Feature engineering involved:

  1. Date features extraction (e.g., month, year, day_of_year) using Pandas Date time Component.
  2. Lag features with various lag periods.
lag_list = [1, 2, 3, 4, 5, 7, 9, 10, 14, 30, 60, 90]
forecasting_goal = 'Hours'
for lag in lag_list:
   df['l' + str(lag)] = df.groupby(["TeamID", "TaskID"])[forecasting_goal].transform(lambda x: x.shift(lag))
  1. Rolling features with different window types and sizes.
window_types = ['triang', 'parzen', 'nuttall', 'hann', 'cosine', 'barthann']
window_sizes= [5, 7, 14, 30]
lag_list= [1, 2, 3, 4, 5, 7]
forecasting_goal = 'Hours'
    for lag in lag_list:
        for size in window_sizes:
                df['l' + str(lag) + '_rme' + str(size)] = df.groupby(["TeamID", "TaskID"])[forecasting_goal]\
                    .transform(lambda x: x.shift(lag).rolling(window=size).mean())

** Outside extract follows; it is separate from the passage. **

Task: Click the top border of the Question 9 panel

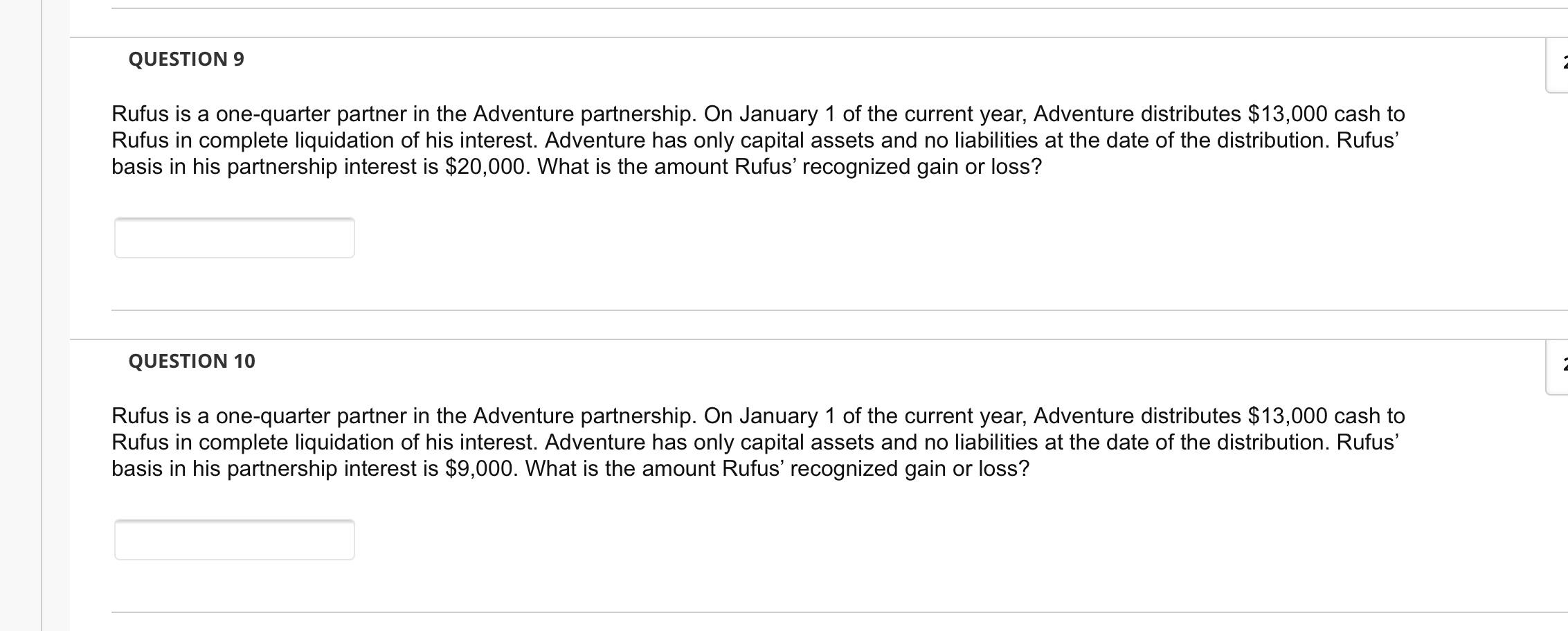Action: 762,37
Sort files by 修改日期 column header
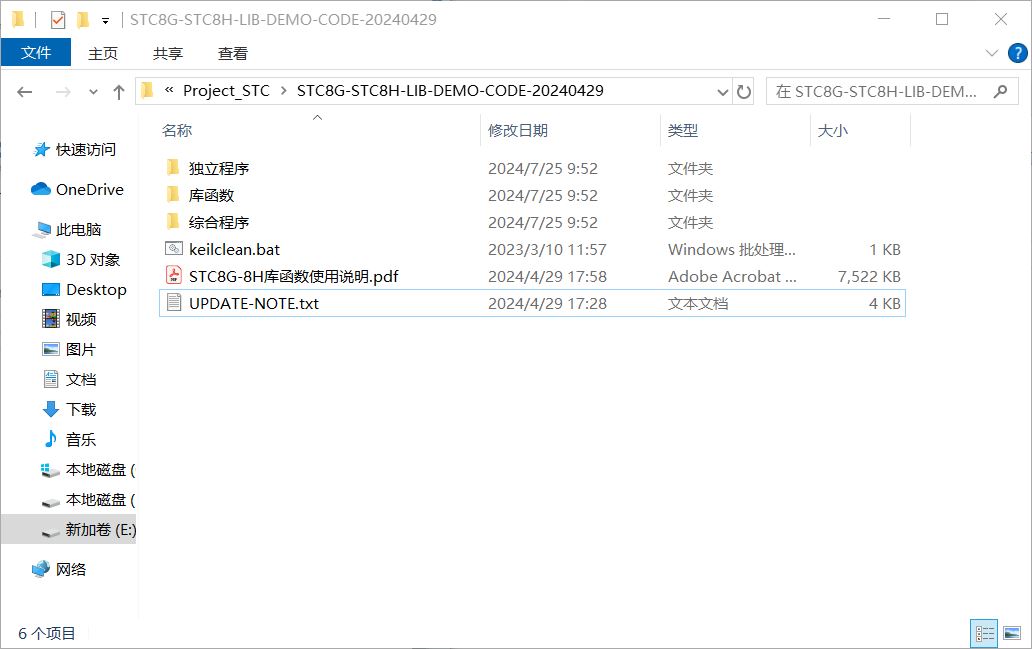 (518, 130)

                df['l' + str(lag) + '_std' + str(size)] = df.groupby(["TeamID", "TaskID"])[forecasting_goal]\
                    .transform(lambda x: x.shift(lag).rolling(window=size).std())
                
                df['l' + str(lag) + '_rmx' + str(size)] = df.groupby(["TeamID", "TaskID"])[forecasting_goal]\
                    .transform(lambda x: x.shift(lag).rolling(window=size).max())

                df['l' + str(lag) + '_rmn' + str(size)] = df.groupby(["TeamID", "TaskID"])[forecasting_goal]\
                    .transform(lambda x: x.shift(lag).rolling(window=size).min())
            
            for typ in window_types:
                df['l' + str(lag) + '_rme' + str(size) + '_' + typ] = df.groupby(["TeamID", "TaskID"])[forecasting_goal]\
                    .transform(lambda x: x.shift(lag).rolling(window=size, win_type=typ).mean())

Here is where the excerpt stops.